Heart failure is considered as a kind of energy deprived disease related to mitochondrial dysfunction. Previous studies have shown that death associated protein kinase DAPK regulated mitochondrial function and played an important role in many diseases, such as cancer, but its role in heart failure is not clear. Our study found that DAPK3 was expressed preferentially in the heart of mice, and its deletion could lead to the deterioration of ischemic heart failure.

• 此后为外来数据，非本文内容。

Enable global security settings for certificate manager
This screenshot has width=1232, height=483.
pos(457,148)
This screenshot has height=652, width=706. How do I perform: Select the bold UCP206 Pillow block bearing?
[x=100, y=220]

We also found that there was protein interaction between DAPK3 and ANT1, a key molecule regulating mitochondrial metabolism. Therefore, we propose the hypothesis that the loss of DAPK3 leads to the dysfunction of mitochondrial ADP / ATP transporter ANT1, causing the disorder of mitochondrial energy metabolism and promotes the development of heart failure. We will use a mouse model of ischemic heart failure to evaluate the effect of DAPK3 on cardiac function and mitochondrial metabolism in heart failure. We will use the Seahorse system to study the regulatory effect of DAPK3 on mitochondrial oxidative phosphorylation of cardiomyocytes through gene knockout, overexpression and downstream effector interference. To explore the mechanism of DAPK3 regulating myocardial mitochondrial function and its role in heart failure provides a new direction and possibility for the study of heart failure.